Mesajı Okuyun
Old 09-04-2002, 20:46   #1
Emin GÜNEŞ

 
Acil Hukuk Faciaları

Belediye vekiliyim. Aleyhimize 150 milyar liralık kamulaştırmasız elatma davası açılmış, ancak el attığımız iddia edilen yer yola terk edilmesi yasal zorunluluk olan bir parsel. Davacıya ait TARLA kadastro tarafından parselasyona tabi tutulmuş, 12 adet parselin önünden yol için 7 m genişliğinde 300 metre uzunluğunda yol bırakılmıştır. Ancak yargılama sırasında öğreniyoruz ki bu yol terkin edilmesi gerekirken parsel numarası verilerek davcı adına tescil edilmiş görünüyor. Bu açıkça kadastro yasasına aykırı, çünkü parsellerin hiç birinin yola cephesi yoktur.
Biz bu durumda davacı aleyhine tapu iptali ve terkin davası açtık. Her iki dava aynı anda devam ederken "kamulaştırmasız el atma" davası sonuçlandı ve kesinleşti. Şimdi diğer davayı kazansak dahi kesin hüküm karşısında ne yapabiliriz. Yaptığım araştırmada 1086 s.y nın 445 ve 446 maddelerin koşulları yok. Biz parasını verdikten sonra zaten terkin edilecek yol için davanın devamında artık yararımız kalmamış görünüyor. Hatta bir bakıma dava konusuz kalmış bulunuyor. Ancak bu meblağ faiziyle birlikte 400 milyar lirayı buluyor.
Tapu iptal davası hakkında gerekli açıklamalar kamulaştırmasız el atma davasında ileri sürülmüş ancak Yargıtay tarafından dikkate alınmamıştır.
Üstelik ben belediye avukatlığını yeni aldım.
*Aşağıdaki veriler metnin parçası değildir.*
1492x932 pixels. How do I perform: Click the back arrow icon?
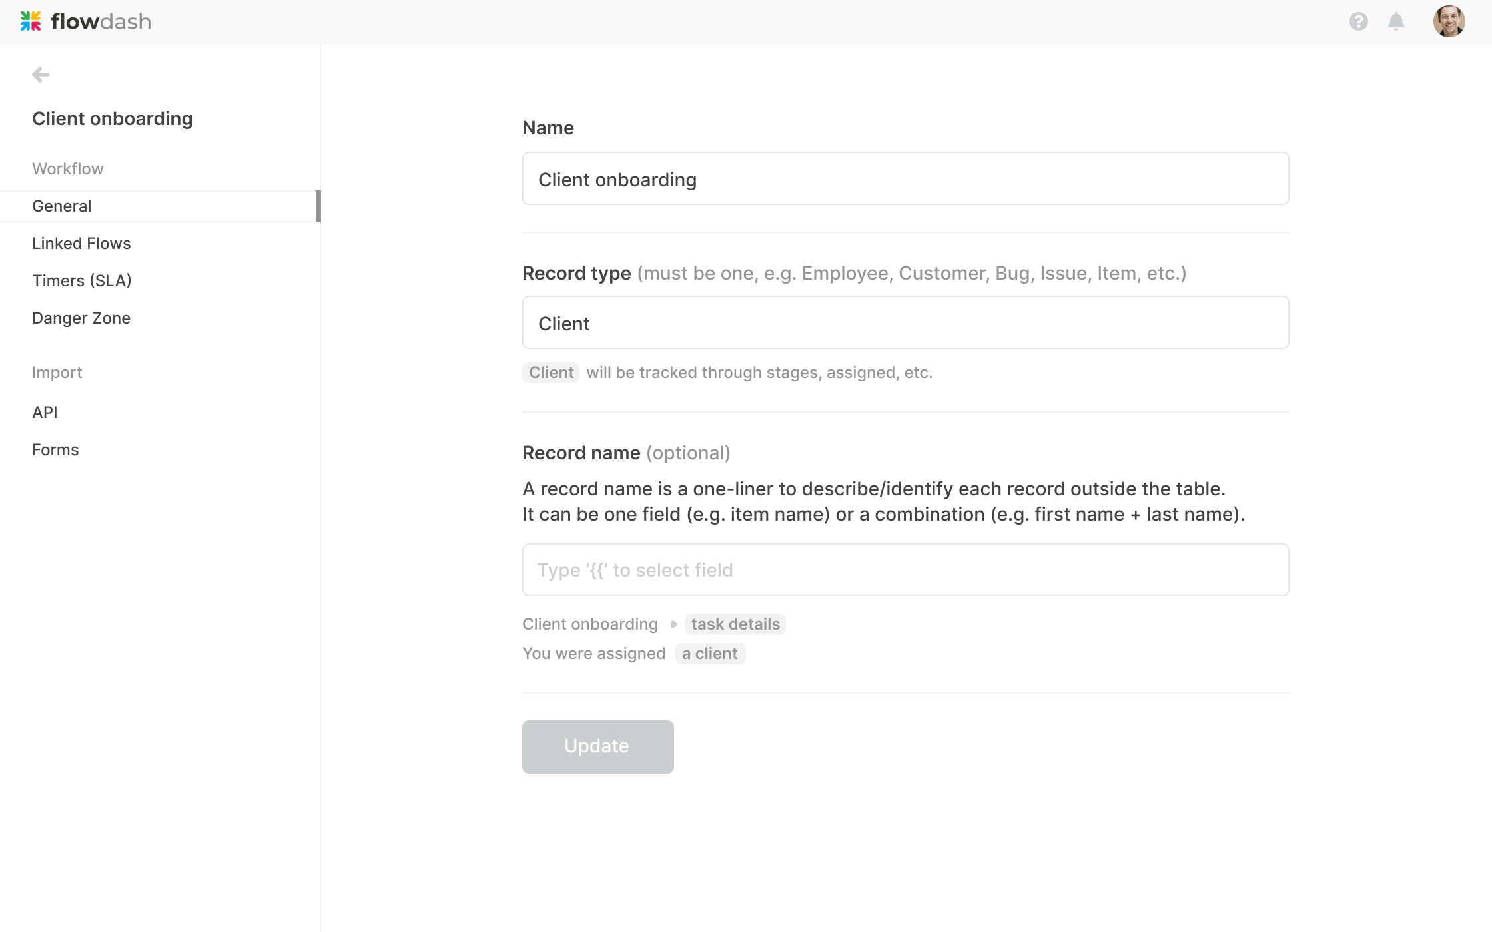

Benden önceki vekil kararı üç kez temyiz etmiş her seferinde karar bozulmuş ancak emsallerden değerin yüksek olmasından bozulmuş kararda tapu iptal davsına hiç değinilmemiştir.
Bu haksızlığı içime sindiremiyorum. Bu beni vicdanen çok rahatsız ediyor.Belediyenin krizde olduğu da göz önünde bulundurulduğunda olayın vahameti daha da artıyor. ÇÖZÜM ÖNERİSİ OLAN ARKADAŞLARA ŞİMDİDEN TEŞEKKÜRLER.